May 27, 2007

Memorial Day

I watched a special on the local NBC affiliate last night that had an interview with Jim Sheeler and Katherine Cathey. Jim is the Pulitzer Prize winning writer of the story Final Salute. Katherine is the wife of a Marine second Lt. who learns her husband has been killed in Iraq. The story is amazing, and as the prelude states:

They are the troops that nobody wants to see, carrying a message that no military family ever wants to hear.

It begins with a knock at the door.

For the past year, the Rocky Mountain News has followed Maj. Steve Beck as he takes on the most difficult duty of his career: casualty notification. As Beck and his comrades at Buckley Air Force Base keep constant watch over the caskets of the men they never knew, the Marines also comfort the families of the fallen, and choke back tears of their own.

It's all part of a tradition that started in 1775: Never leave a Marine behind.

After the knock on the door, the story has only begun.

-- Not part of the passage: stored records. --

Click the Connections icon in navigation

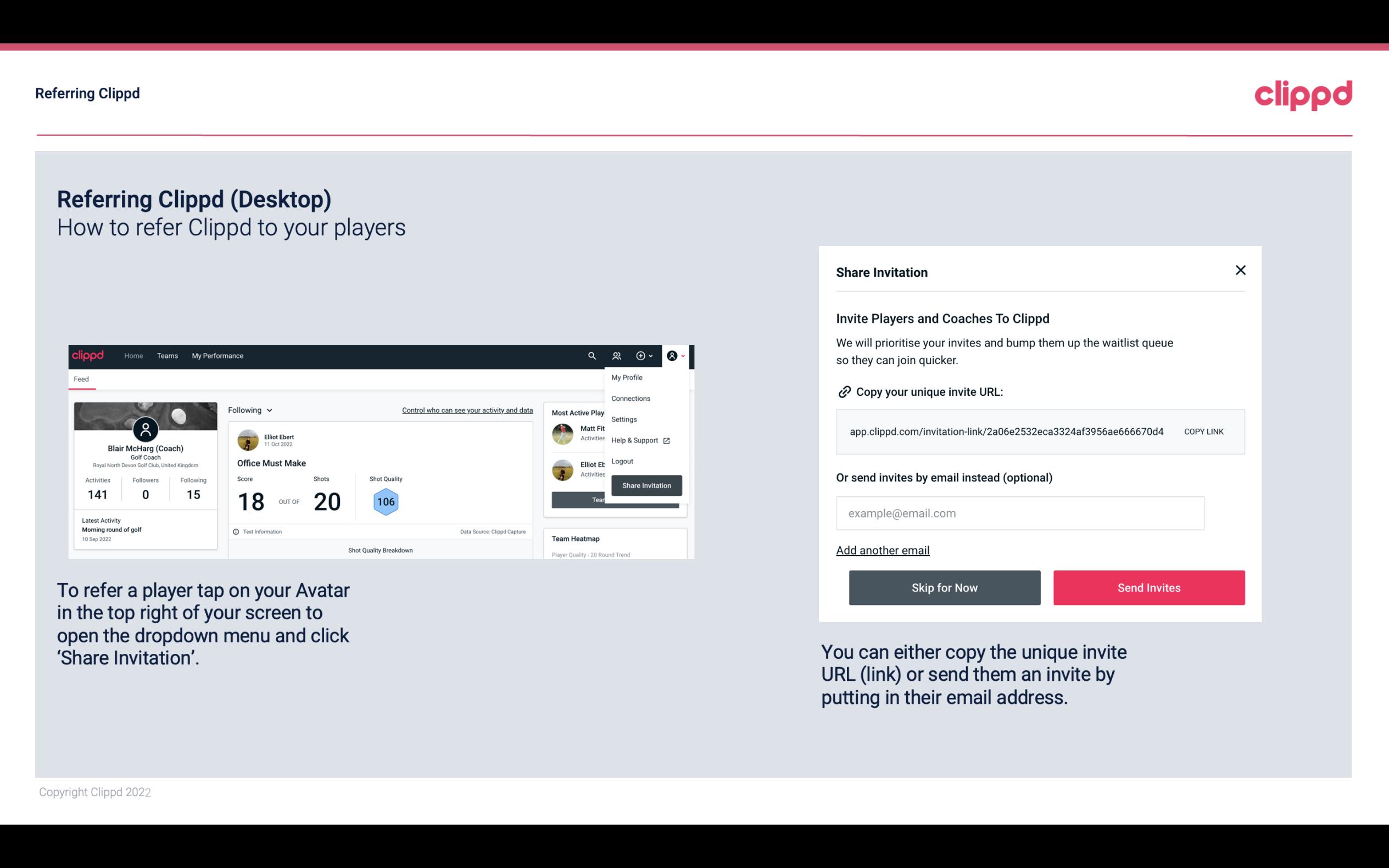(x=617, y=356)
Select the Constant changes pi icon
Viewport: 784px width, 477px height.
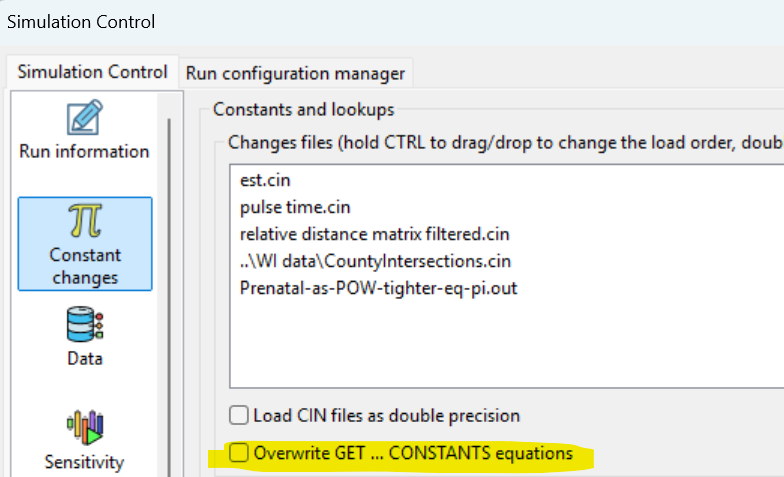click(85, 220)
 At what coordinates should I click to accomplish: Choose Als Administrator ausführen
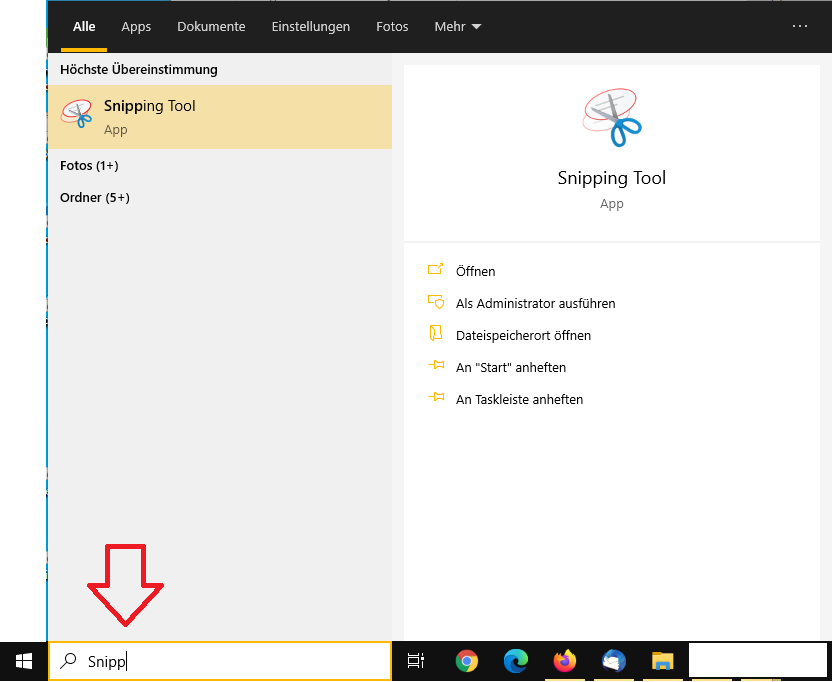click(535, 303)
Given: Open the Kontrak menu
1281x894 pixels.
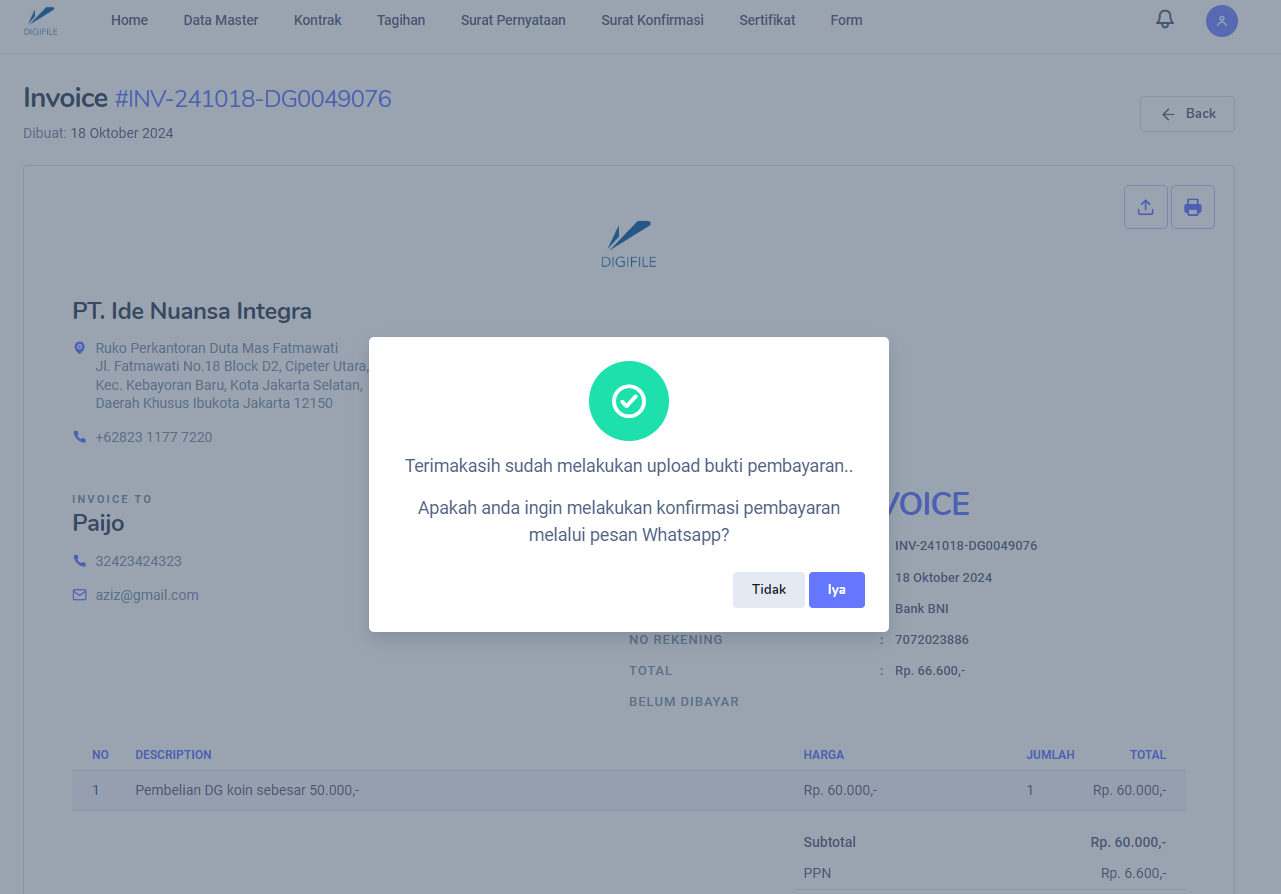Looking at the screenshot, I should pos(317,20).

Check it out, if only for the photos.

While we all enjoy our day off, remember some who have gone too soon.

Bring them all home...

And also, click here


  1. Anonymous11:31 PM

    That would be a sad job, for sure.

  2. Thanks for the post. I can't watch the news anymore. Every time I do I cry.

  3. Thanks for sharing that.

    What strong people they must be. It must really drain them after a while.

    Every day, I look at the list the New York Times has of the war dead. My blood boils every time-- they're mostly in their twenties, in the prime of their lives.

  4. Anonymous1:52 PM

    I feel like saying something about how in a free country govenered by and for the people there should have been a fair exchange of ideas BEFORE unilaterally deciding to go to war... But that wouldn't be nice, so I won't say that.

    There's a lot of jobs I would NOT want in this world (including President of the USA and proctologist) and this is one of them. My gracious...

  5. Thanks all, this was an exceptionally tough series to watch when it was being produced. They would show all of the peoples homes that these guys had to visit... I can't imagine.